North Korean leader Kim Jong-un sent a "verbal message" to the chief of South Korea's Hyundai Group, wishing the company and the chief's family all the best, the North's state media said Sunday.
The report by the North's Korean Central News Agency (KCNA) came one day after Hyundai Chairwoman Hyun Jeong-eun visited the nation to hold a memorial service for her late husband and former Hyundai Chairman Chung Mong-hun.
After returning from her one-day visit, Hyun told reporters Saturday that she had received the message from the North Korean leader via Won Tong-yon, the vice chairman of the (North) Korea Asia-Pacific Peace Committee.
"Kim Jong Un said in the message that Jong Mong Hon explored the road of national reconciliation and cooperation, and did a great work for developing the inter-Korean relations and achieving the country's reunification," said the KCNA in an English-language report.

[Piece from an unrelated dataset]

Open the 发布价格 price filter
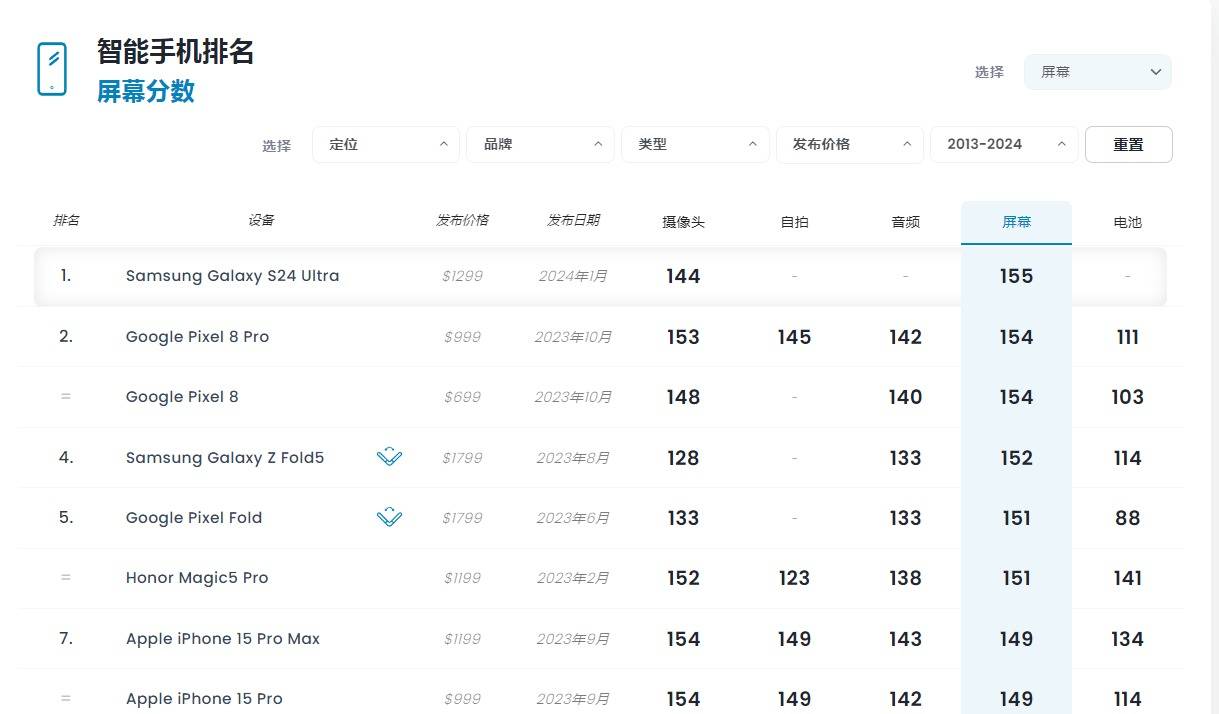 (x=849, y=144)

"He prayed for the soul of Jong and hoped that Chairwoman Hyon Jong Un and other family members of Jong and the group will see everything go well."
Hyon expressed the "most heartfelt thanks to Marshal Kim Jong Un for sending the verbal message and extended warm gratitude to him, reflecting the best wishes from the family and the group," the KCNA added.
The two Koreas have adopted different Romanization system, so that the name of even the same person is written differently in English-language texts.
The message was the first to be sent by Kim to a South Korean individual since he took power following the December 2011 death of his father and former North Korean leader Kim Jong-il.
It also comes as tensions persist over the North's shutdown in April of an inter-Korean industrial park in the communist country's border city of Kaesong.
Chung, who aggressively sought business projects with North Korea, committed suicide in 2003 amid an investigation into allegations that former South Korean President Kim Dae-jung secretly transferred large sums of money to the North ahead of the 2000 inter-Korean summit.
Hyundai officials have held a memorial service for Chung at the North's Mount Kumgang resort every year since his death. The now-suspended resort was one of Hyundai's key projects in the North.
The KCNA also said Hyundai officials expressed their determination to do their best to resume suspended tours to the Mount Kumgang resort.
The cross-border tours have been suspended since the shooting death of a female South Korean tourist by a North Korean guard in the summer of 2008.